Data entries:
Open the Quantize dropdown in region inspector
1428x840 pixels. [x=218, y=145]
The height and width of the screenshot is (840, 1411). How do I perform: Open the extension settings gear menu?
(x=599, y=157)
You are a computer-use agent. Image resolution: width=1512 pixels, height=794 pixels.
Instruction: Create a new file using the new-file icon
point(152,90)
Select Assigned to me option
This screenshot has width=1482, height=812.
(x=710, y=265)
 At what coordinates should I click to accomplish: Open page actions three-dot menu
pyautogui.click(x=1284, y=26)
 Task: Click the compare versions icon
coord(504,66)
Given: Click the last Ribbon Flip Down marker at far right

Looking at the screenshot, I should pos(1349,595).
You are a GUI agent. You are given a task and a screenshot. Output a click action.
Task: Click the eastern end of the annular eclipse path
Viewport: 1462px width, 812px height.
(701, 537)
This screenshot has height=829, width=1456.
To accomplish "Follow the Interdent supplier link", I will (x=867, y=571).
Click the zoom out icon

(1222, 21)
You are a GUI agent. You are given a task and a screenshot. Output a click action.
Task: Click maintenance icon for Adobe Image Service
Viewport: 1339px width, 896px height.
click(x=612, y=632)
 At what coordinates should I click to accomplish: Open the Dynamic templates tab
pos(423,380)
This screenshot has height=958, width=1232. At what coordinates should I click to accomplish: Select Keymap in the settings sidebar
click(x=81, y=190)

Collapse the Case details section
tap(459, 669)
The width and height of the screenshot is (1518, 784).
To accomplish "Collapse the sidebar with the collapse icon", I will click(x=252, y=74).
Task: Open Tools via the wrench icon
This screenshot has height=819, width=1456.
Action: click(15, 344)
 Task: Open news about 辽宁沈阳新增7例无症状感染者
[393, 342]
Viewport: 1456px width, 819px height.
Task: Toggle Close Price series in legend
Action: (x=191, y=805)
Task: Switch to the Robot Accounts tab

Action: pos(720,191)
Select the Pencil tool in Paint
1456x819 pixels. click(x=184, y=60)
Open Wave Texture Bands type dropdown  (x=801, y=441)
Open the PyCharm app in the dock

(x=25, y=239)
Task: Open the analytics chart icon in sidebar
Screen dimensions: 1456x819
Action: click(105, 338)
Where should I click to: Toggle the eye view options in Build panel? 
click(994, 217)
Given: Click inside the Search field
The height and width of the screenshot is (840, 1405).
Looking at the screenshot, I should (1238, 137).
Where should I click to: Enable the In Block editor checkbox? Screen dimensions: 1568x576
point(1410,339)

| Problem requirements |
Check each line above for the word "will" and copy the ones that have it.

| Response area |
To accomplish "Follow the Interdent supplier link", I will (x=867, y=571).
To accomplish "Collapse the sidebar with the collapse icon", I will click(x=252, y=74).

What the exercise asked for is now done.